• Task statement:
Begin at the line below that has "Where should I". Stop after the line that has "the Test Keyword", repeating each line exactly and leaving out the pictures.

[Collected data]
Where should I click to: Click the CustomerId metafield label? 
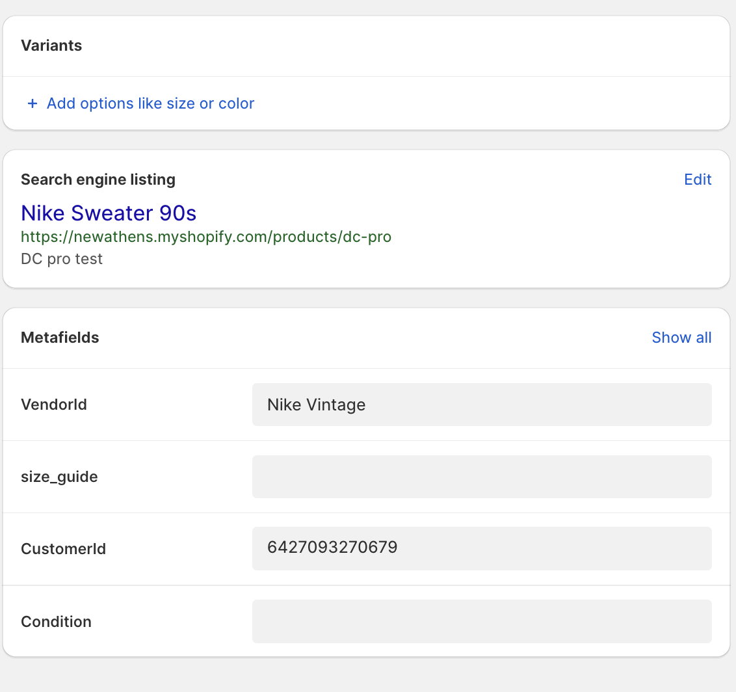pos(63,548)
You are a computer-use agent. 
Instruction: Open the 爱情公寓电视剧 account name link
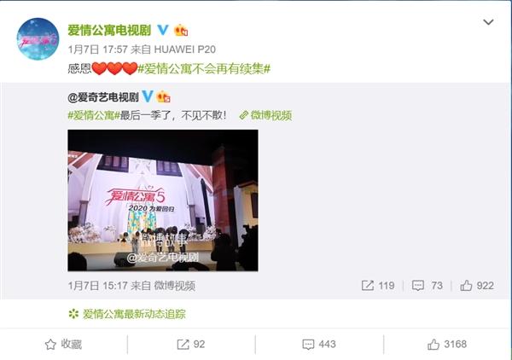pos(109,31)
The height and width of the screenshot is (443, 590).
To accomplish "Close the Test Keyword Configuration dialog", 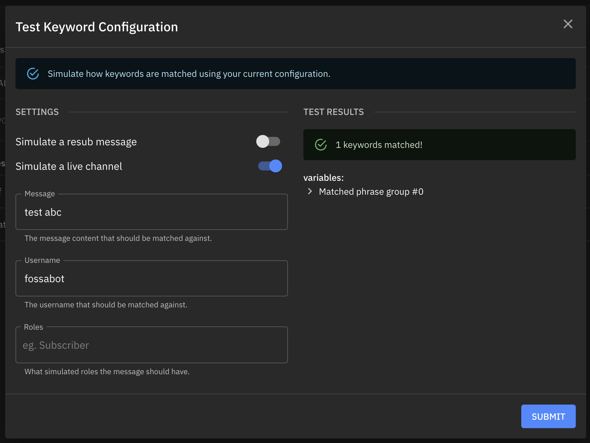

* * *

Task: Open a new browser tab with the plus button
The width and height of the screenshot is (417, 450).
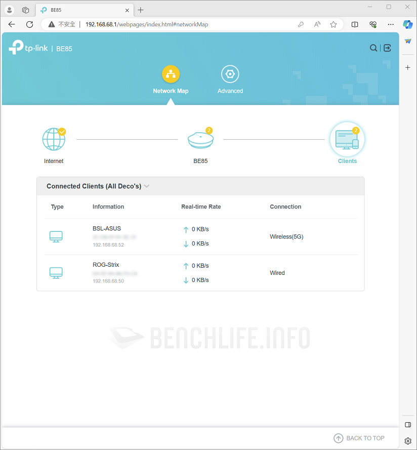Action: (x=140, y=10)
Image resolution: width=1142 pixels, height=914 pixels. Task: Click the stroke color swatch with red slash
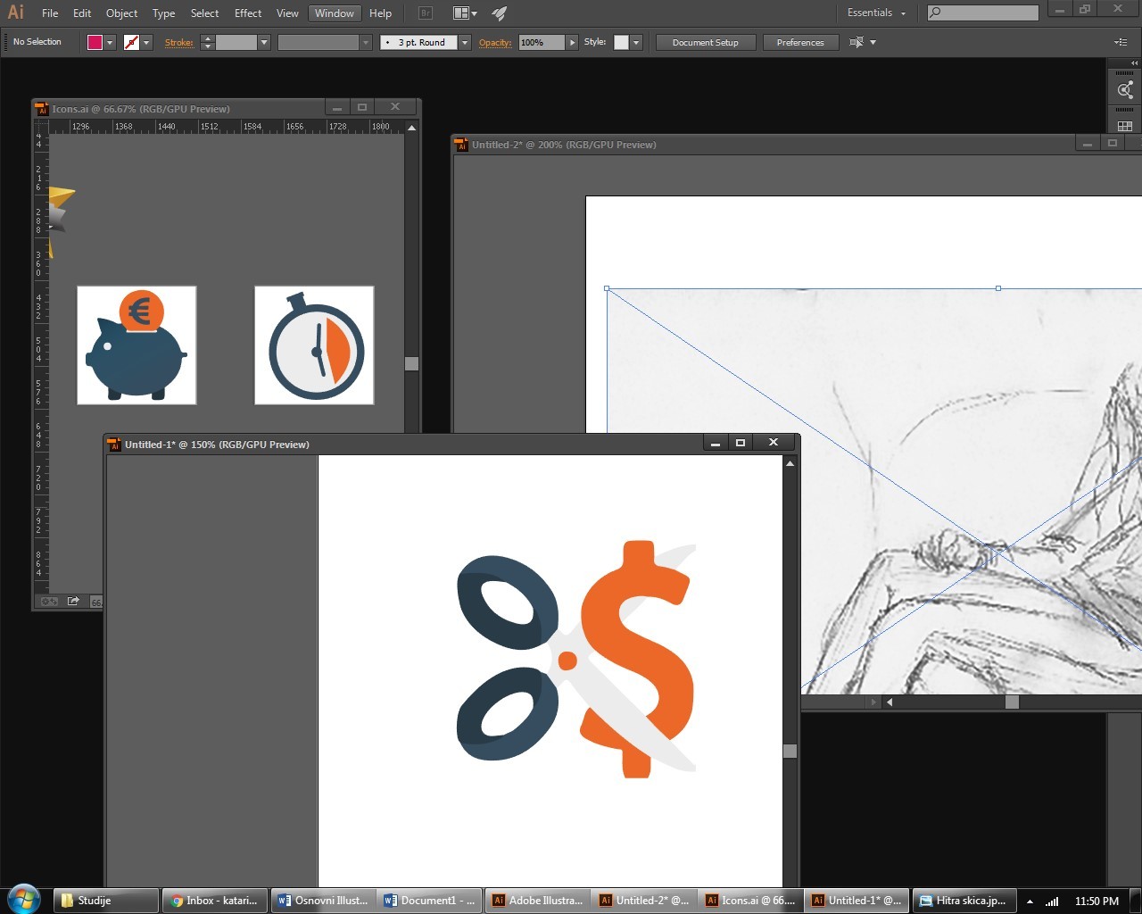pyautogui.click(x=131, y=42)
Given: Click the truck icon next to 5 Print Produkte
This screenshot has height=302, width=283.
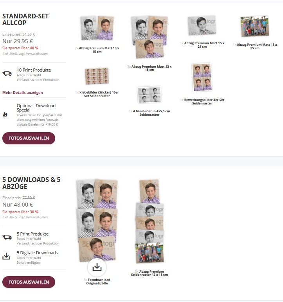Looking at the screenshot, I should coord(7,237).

--

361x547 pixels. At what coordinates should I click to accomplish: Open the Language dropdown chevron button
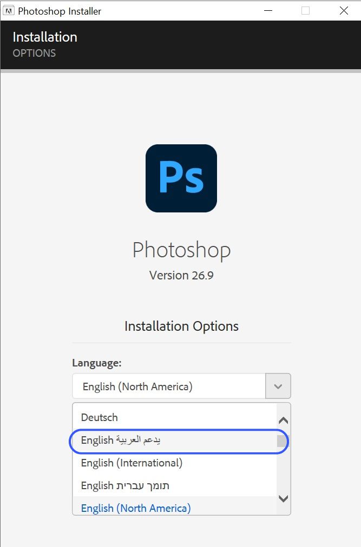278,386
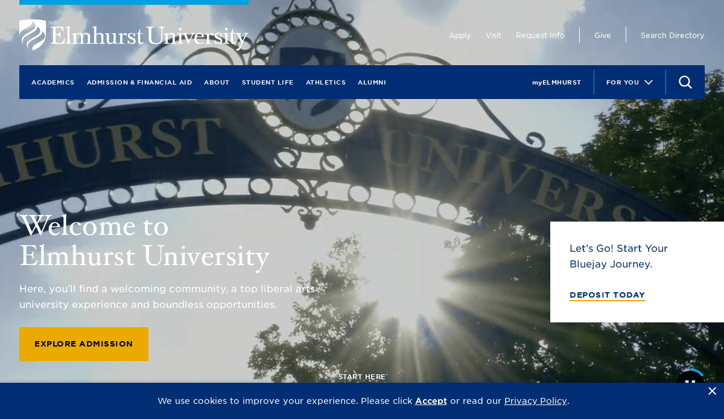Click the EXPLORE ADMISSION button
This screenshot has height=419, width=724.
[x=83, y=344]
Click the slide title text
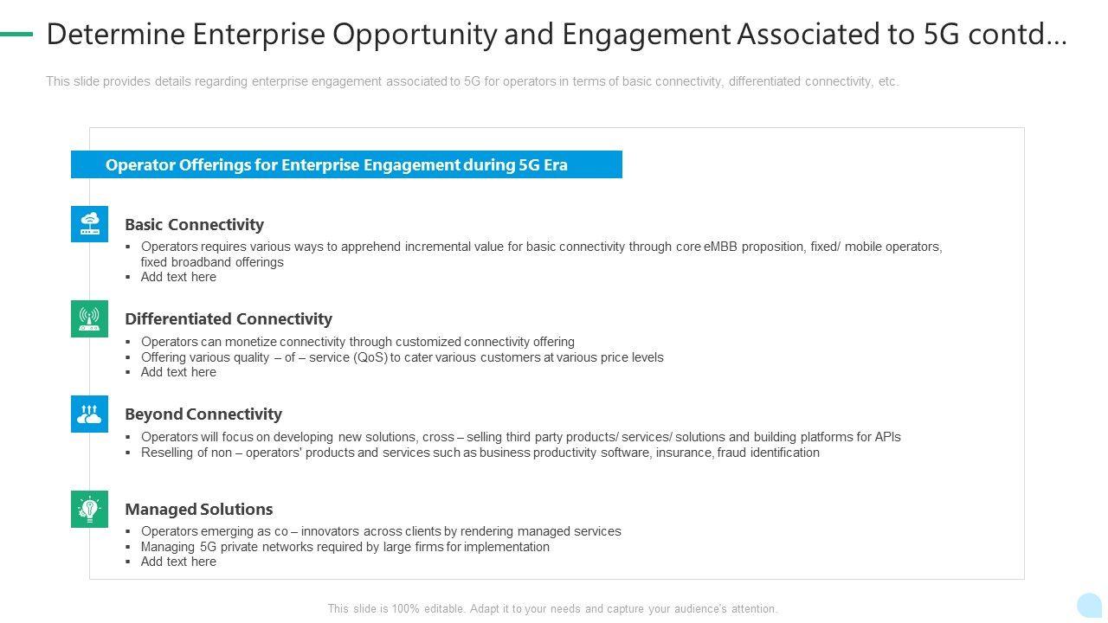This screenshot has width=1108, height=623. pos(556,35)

• Exercise answer:
Where should I click to: Click the CustomerId metafield label? 
pos(63,548)
You are a computer-use agent. 
Instruction: Open the 爱情公寓电视剧 account name link
pos(109,31)
The height and width of the screenshot is (443, 590).
To accomplish "Close the Test Keyword Configuration dialog", 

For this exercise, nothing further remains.